Главная мудрость, которую слышит «хороший парень» от «уважаемых» людей в лагере: «Меньше будешь рисоваться, дольше пробудешь на зоне.».
Имеется в виду, что не в изоляторе или БУРе (бараке усиленного режима).
Рисуются же, как правило, те, кто ничего собой не представляет, кому нечего терять и, кто только и мечтает быть таким крутым, о каких они наслушались в подворотнях да в следственных камерах.
О настоящей лагерной жизни эта публика знает только то, что на поверхности. Как бомж о свободе. Ну, откуда простому работяге в лагере знать, какие огромные деньги крутятся в игре.
Он только слышит, что где-то, кого-то зарезали, избили или опустили.
А понять ничего не может.
На свободе тоже мало кто о картах знает и думает, что этого вообще нет.
Так вот именно Вася Донченко, двадцатисемилетний киевлянин, предостерёг меня двадцатилетнего оболтуса от позёрства, блатовства, карт, водки, наркотиков и прочих вульгарных и киношных атрибутов лагерного быта.

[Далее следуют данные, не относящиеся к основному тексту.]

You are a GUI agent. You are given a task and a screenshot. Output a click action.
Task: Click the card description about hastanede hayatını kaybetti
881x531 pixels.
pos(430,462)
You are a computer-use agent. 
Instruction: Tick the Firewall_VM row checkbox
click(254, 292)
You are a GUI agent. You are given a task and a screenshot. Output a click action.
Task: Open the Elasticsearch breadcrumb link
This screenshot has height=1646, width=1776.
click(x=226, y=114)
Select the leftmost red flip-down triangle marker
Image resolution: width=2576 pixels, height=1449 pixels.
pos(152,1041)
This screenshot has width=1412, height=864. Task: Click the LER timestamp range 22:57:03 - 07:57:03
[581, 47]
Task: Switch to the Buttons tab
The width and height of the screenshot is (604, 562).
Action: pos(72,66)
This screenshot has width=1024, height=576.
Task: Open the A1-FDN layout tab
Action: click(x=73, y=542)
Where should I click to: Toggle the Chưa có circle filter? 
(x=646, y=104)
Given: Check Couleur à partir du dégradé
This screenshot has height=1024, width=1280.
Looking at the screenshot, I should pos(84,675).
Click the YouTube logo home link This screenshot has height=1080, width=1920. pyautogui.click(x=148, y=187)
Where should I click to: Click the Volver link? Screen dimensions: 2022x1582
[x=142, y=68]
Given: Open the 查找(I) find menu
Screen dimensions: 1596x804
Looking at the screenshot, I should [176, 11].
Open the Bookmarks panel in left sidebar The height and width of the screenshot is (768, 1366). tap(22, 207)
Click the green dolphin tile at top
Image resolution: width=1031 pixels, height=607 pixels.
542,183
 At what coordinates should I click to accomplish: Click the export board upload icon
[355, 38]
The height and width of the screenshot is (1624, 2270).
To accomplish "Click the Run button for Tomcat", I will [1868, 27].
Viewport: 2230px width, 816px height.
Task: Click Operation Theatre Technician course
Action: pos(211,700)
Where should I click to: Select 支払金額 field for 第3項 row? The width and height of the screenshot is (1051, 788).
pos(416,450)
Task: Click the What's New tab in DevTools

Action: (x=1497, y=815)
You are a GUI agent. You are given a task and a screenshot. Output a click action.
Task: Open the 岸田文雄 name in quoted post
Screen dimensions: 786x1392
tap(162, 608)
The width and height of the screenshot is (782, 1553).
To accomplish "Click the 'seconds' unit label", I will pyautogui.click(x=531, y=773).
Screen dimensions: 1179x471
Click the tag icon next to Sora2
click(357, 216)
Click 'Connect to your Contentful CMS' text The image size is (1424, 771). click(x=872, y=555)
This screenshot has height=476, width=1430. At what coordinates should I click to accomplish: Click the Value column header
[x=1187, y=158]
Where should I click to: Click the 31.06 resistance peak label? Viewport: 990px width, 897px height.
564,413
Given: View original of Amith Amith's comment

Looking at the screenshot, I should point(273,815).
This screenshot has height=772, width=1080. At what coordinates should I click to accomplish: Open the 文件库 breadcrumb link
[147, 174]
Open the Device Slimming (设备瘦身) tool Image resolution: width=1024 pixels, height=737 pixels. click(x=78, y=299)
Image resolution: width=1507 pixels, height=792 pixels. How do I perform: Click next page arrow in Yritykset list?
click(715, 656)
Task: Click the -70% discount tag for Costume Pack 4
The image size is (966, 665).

– Постарайся быть, а не казаться. Но за это «быть» ты должен отвечать своей жизнью. И ничем другим. В любой момент. Иначе твои потуги ничего не стоят. Никого и никогда не сгибай и не унижай, но и сам никогда не сгибайся.
Я запомнил это правило на всю свою последующую жизнь, которое, впрочем, относится не только к лагерю.
Читателя может возмутить моё постоянное сравнивание вольной и лагерной жизни, вольных людей и зэков. Но особой разницы я никогда не замечал.
Во-первых, между человеком, избившим жену или прохожего и человеком, получившим за это срок, разница невелика. Человеком, давшим взятку, и посаженным за взятку, тоже. А кто из нас не давал взяток? Или не дрался?
А профессиональных преступников за двенадцать лет я почти не видел.
Преступная мораль, повадки и тюремный фольклор распространены и на воле. Блатных словечек и песен в последующей жизни я слышал, едва ли, не больше, чем в лагере. А уж с пьянством, хулиганством, воровством, ложью и предательством на свободе обыватель сталкивается многократно больше.
Ну а о жизни на воле не по закону, а по понятиям и говорить не приходится. Так что мои аналогии и сравнения вполне осознанны и обоснованы.
Другое дело, что ответственность в лагере и жёстче и неотвратимей. В этом основное отличие. Спрятаться негде.
Итак, Васю отправили на тюремный режим.
Меня же, после неудачного побега и ранения, жизнь так закрутила, что я оказался на севере до конца своего срока.
Но помнил я о Василии Даниловиче Донченко всегда, и эта память была для меня одним из немногих жизненных ориентиров, которые сделали из меня уважаемого и ответственного человека.
Я был уже руководителем лесобиржи, когда, работающий в «пожарке», мужик из западной Украины, по имени Адам, спросил меня не тот ли я Марк, который бежал с друзьями на машине из карьера в Шепетовке.